Aus Liebe zum Sechszylinder

DER MAZDA CX-60 IM TEST

Bei allen werden die Motoren kleiner, nur Mazda baut einen Reihensechszylinder mit 3,3 Litern Hubraum. Der neue CX-60 erfüllt dabei trotzdem die EU-Abgasnorm. Ob Mazda damit den endgültigen Sprung in die Premiumklasse schafft, habe ich als Testfahrer der Salzburgerin in diesem Langzeittest herausgefunden.

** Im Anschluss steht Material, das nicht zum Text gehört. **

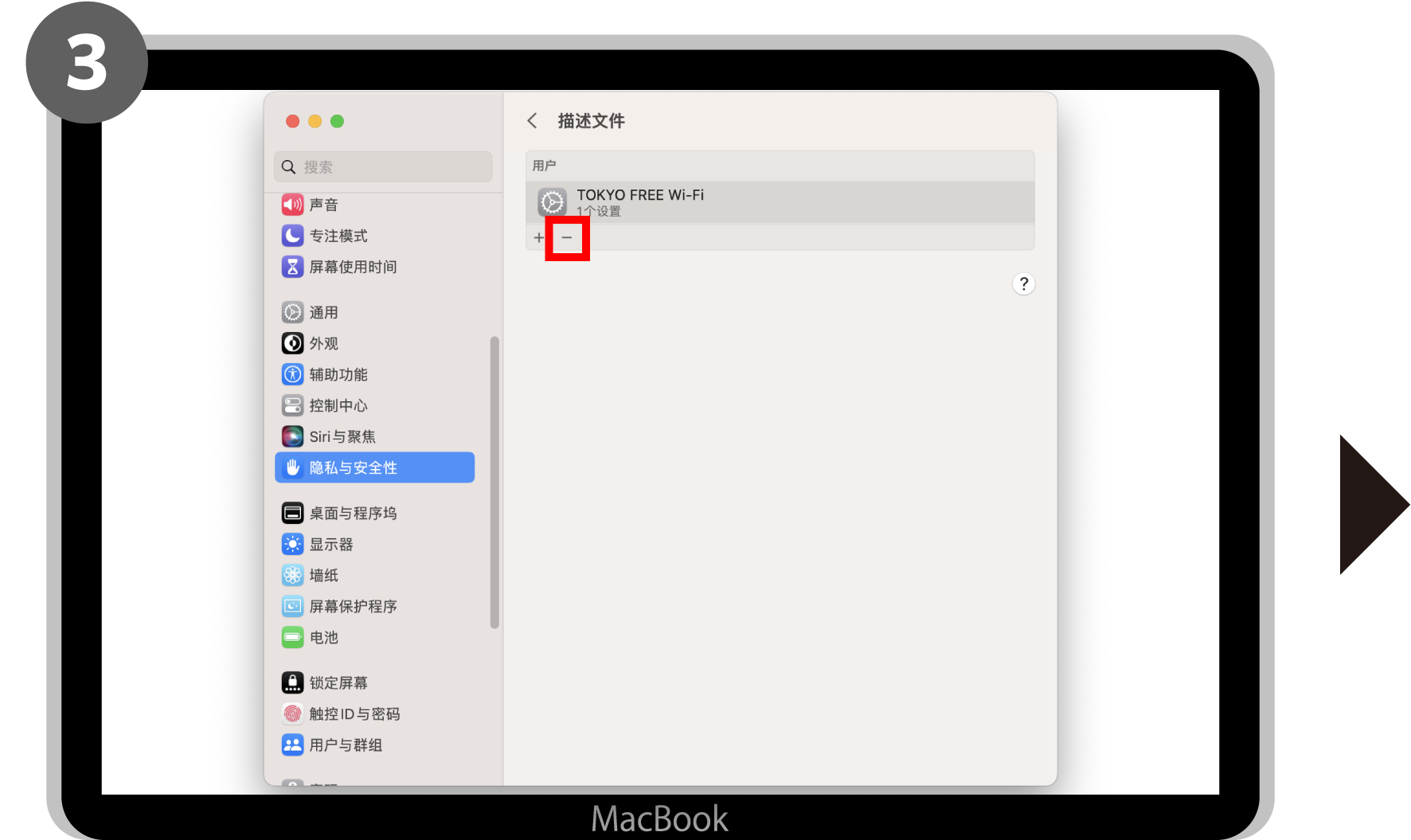The height and width of the screenshot is (840, 1411).
Task: Open Battery (电池) settings icon
Action: click(292, 637)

14 Tage und 2000 Kilometer habe ich dem Mazda nichts geschenkt, ihn in allen Fahrsituationen auf Herz und Nieren getestet und mir ein eindrückliches Bild von dem Mazda SUV gemacht, der schon aufgrund seiner Größe ein Hingucker ist. 4,8 Meter lang, 1,9 Meter breit und fast 1,70 Meter hoch, kann man den Japaner kaum übersehen. Nur der CX-80 ist größer, kommt aber erst im Herbst nach Österreich. Viele Autotester kolportieren, dass der CX-60 Mazdas Ankunft im Premiumsegment, neben BMW, Audi oder Lexus ist und das gilt es nun herauszufinden.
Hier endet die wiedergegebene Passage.